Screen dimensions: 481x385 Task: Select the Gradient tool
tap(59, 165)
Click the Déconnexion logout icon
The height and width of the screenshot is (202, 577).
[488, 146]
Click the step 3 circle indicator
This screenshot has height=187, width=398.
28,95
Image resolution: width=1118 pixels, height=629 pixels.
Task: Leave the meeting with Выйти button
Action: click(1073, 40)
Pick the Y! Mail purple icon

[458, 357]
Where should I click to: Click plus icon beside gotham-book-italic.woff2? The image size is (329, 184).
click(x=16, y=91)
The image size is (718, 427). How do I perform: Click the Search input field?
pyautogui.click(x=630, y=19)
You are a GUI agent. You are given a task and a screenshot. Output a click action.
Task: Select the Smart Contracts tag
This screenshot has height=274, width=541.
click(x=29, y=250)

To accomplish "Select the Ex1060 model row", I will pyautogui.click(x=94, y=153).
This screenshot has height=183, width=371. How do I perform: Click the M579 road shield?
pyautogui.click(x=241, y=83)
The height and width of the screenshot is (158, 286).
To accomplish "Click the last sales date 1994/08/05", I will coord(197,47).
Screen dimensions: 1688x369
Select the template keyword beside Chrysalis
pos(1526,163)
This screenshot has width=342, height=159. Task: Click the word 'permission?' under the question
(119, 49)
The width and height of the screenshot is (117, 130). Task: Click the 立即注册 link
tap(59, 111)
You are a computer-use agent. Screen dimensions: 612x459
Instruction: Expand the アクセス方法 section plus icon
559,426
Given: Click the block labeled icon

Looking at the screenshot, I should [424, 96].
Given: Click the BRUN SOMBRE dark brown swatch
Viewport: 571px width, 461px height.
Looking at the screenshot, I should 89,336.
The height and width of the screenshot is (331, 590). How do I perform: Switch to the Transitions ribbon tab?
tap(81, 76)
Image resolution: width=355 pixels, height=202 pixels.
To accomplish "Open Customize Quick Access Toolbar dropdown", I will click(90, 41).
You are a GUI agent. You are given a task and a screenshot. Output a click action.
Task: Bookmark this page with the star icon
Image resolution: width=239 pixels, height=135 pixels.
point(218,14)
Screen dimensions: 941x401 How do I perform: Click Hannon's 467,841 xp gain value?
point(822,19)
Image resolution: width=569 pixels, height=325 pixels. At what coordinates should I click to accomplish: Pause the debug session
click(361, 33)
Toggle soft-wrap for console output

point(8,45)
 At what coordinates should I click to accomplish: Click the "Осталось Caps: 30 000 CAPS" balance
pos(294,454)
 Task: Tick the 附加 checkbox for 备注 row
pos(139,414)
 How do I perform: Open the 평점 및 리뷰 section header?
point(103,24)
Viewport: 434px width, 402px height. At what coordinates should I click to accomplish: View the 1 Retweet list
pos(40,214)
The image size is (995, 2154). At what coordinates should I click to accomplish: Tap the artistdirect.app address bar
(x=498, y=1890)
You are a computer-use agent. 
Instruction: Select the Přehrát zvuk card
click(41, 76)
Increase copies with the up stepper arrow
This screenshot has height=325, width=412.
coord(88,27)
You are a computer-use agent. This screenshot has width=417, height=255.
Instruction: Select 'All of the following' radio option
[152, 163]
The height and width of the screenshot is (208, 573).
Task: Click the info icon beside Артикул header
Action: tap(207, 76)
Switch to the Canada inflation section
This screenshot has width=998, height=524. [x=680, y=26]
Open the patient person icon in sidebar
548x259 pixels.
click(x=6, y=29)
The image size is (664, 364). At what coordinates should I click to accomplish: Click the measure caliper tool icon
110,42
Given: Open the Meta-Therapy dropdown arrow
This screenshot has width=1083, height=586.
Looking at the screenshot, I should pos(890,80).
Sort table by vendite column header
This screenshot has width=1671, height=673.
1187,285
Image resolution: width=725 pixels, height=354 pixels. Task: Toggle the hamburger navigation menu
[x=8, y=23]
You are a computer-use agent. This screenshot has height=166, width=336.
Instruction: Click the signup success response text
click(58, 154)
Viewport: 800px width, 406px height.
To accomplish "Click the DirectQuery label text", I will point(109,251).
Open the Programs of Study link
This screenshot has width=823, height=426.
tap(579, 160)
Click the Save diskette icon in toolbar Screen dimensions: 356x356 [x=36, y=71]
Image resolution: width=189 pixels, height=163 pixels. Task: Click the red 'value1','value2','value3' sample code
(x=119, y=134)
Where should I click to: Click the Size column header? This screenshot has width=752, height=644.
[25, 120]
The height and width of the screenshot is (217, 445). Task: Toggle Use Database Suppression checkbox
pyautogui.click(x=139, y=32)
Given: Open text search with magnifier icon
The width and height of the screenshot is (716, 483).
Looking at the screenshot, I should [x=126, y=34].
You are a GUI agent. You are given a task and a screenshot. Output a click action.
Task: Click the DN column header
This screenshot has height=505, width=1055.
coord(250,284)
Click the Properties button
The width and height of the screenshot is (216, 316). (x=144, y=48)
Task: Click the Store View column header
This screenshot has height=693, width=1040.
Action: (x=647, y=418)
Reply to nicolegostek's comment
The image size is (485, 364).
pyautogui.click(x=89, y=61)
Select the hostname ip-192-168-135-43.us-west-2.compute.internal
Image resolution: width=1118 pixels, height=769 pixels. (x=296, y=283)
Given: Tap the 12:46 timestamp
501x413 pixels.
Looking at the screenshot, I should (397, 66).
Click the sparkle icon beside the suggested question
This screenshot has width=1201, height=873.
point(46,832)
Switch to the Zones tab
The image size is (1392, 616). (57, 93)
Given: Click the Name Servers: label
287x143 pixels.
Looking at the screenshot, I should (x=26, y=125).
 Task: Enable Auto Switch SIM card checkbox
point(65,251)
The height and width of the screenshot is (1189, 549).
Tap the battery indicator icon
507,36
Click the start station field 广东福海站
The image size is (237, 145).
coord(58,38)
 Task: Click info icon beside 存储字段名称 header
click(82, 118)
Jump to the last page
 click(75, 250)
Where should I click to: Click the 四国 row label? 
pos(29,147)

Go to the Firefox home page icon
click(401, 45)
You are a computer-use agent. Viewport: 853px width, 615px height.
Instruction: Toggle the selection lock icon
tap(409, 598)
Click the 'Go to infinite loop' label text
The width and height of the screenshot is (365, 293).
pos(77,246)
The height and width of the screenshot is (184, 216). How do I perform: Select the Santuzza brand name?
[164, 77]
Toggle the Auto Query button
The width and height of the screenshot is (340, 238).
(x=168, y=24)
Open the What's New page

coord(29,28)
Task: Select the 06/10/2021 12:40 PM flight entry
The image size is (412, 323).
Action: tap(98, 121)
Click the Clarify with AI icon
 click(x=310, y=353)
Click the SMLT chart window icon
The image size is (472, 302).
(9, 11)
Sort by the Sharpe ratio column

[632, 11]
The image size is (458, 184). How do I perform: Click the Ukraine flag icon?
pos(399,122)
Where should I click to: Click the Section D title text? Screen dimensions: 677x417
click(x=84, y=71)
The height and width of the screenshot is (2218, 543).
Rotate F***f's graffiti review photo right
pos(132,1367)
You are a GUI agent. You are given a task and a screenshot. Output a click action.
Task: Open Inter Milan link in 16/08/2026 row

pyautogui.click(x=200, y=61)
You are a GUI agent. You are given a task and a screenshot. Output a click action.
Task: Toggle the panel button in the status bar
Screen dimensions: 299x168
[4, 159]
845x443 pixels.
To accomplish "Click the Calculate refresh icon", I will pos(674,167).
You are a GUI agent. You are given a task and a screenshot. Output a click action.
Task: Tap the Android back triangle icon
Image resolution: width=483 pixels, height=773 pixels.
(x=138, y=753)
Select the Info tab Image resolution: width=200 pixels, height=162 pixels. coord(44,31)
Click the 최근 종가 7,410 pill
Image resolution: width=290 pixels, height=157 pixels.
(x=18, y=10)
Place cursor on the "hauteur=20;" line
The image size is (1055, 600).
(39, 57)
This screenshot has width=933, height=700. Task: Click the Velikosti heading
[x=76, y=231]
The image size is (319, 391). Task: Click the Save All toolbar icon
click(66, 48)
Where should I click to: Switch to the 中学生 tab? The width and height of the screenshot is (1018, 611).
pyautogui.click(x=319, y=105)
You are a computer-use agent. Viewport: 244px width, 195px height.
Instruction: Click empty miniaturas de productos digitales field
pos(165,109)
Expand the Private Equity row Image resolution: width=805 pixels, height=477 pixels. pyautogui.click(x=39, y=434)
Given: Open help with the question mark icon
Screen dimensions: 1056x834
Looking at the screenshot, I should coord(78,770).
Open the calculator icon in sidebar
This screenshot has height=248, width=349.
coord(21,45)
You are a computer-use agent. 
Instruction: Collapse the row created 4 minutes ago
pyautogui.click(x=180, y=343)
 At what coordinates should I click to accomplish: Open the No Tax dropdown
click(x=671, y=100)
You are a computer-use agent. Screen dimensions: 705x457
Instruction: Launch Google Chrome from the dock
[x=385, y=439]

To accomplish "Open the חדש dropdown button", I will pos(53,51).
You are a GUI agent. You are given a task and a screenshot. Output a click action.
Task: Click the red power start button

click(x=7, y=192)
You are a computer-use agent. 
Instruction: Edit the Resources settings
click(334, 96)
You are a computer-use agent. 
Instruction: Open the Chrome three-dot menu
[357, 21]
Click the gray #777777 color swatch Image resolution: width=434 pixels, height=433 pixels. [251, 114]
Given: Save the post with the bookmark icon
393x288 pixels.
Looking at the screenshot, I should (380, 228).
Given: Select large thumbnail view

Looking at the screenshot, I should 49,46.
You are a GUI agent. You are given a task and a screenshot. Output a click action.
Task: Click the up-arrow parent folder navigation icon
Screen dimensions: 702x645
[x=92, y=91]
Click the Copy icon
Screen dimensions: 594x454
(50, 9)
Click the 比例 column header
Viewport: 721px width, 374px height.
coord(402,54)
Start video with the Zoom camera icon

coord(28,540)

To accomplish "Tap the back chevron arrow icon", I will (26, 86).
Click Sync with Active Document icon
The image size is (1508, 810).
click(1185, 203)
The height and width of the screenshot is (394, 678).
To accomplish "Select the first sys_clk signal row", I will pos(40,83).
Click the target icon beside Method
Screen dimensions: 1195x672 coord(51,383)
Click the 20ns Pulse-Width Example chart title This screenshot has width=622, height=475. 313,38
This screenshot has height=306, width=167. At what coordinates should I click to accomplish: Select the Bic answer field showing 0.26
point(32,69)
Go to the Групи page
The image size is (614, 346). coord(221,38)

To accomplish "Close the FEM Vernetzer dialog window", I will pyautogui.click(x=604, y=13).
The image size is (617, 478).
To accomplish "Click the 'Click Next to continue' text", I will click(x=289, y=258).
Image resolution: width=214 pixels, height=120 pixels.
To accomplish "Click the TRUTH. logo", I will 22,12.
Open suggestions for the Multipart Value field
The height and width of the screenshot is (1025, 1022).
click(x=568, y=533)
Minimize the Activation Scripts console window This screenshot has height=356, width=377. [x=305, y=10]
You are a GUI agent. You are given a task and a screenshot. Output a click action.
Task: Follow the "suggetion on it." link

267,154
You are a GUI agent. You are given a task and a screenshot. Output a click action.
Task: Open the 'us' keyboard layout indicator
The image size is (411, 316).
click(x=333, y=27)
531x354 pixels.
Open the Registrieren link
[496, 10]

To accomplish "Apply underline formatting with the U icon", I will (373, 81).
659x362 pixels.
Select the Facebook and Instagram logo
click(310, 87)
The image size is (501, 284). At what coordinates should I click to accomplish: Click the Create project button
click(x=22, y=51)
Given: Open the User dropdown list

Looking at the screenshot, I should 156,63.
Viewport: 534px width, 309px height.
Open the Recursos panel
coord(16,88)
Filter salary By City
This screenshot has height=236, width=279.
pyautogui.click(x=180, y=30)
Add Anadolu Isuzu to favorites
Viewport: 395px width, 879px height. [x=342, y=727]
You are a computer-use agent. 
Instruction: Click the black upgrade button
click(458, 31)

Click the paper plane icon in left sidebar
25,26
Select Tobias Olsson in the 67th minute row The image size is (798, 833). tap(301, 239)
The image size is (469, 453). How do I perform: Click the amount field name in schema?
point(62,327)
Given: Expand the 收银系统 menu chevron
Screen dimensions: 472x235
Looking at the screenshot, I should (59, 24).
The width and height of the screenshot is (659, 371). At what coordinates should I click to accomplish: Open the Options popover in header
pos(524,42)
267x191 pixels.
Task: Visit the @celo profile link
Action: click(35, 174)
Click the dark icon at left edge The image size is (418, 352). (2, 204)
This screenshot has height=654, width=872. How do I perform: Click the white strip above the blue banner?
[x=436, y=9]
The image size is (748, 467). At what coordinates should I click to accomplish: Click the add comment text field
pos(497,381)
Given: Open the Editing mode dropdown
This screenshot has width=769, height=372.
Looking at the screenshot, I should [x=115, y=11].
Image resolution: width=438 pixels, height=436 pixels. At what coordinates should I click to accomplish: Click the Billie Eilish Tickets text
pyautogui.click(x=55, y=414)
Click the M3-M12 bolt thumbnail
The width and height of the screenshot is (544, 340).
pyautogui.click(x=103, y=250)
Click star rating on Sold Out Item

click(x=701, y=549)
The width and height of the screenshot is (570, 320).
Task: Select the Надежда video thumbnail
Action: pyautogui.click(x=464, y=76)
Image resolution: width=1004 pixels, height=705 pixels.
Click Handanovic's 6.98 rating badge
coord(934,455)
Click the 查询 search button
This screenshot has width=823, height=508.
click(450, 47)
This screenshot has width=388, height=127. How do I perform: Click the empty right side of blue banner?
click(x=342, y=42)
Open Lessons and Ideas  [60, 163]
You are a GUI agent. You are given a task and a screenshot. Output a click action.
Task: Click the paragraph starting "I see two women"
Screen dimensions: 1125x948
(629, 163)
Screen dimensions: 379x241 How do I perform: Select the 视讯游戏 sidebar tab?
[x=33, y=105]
━━━
Required work
Output only an exact transcription of the lines above from the one with "You are a computer-use agent. Viewport: 244px" up to and including the one with "Expand the Private".

Exercise response
You are a computer-use agent. Viewport: 244px width, 195px height.
Instruction: Click empty miniaturas de productos digitales field
pos(165,109)
Expand the Private Equity row Image resolution: width=805 pixels, height=477 pixels. pyautogui.click(x=39, y=434)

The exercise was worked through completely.